[Opening Dataset content section]

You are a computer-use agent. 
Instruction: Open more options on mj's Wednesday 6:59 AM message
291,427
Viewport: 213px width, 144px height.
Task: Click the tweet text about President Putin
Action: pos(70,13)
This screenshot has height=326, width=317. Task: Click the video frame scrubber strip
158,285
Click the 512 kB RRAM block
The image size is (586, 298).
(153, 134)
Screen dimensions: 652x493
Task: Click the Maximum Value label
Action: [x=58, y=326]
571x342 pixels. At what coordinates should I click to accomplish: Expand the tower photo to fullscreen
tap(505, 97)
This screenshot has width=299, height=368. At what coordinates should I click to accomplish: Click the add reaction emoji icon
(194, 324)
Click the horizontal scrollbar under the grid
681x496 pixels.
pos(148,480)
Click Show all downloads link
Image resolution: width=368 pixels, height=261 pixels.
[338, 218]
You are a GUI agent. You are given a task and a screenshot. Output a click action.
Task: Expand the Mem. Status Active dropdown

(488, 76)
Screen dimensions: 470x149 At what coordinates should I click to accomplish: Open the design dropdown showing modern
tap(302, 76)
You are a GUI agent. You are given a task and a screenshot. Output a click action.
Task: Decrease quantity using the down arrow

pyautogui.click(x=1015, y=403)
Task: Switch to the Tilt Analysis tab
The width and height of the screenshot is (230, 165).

[Closing Dataset content section]

Return the data above in full. Keep every line exactly as it is.

* Written answer *
You are a computer-use agent. 
Instruction: Open more options on mj's Wednesday 6:59 AM message
291,427
Viewport: 213px width, 144px height.
Task: Click the tweet text about President Putin
Action: pos(70,13)
This screenshot has height=326, width=317. Task: Click the video frame scrubber strip
158,285
Click the 512 kB RRAM block
The image size is (586, 298).
(153, 134)
Screen dimensions: 652x493
Task: Click the Maximum Value label
Action: [x=58, y=326]
571x342 pixels. At what coordinates should I click to accomplish: Expand the tower photo to fullscreen
tap(505, 97)
This screenshot has width=299, height=368. At what coordinates should I click to accomplish: Click the add reaction emoji icon
(194, 324)
Click the horizontal scrollbar under the grid
681x496 pixels.
pos(148,480)
Click Show all downloads link
Image resolution: width=368 pixels, height=261 pixels.
[338, 218]
You are a GUI agent. You are given a task and a screenshot. Output a click action.
Task: Expand the Mem. Status Active dropdown

(488, 76)
Screen dimensions: 470x149 At what coordinates should I click to accomplish: Open the design dropdown showing modern
tap(302, 76)
You are a GUI agent. You are given a task and a screenshot. Output a click action.
Task: Decrease quantity using the down arrow

pyautogui.click(x=1015, y=403)
Task: Switch to the Tilt Analysis tab
The width and height of the screenshot is (230, 165).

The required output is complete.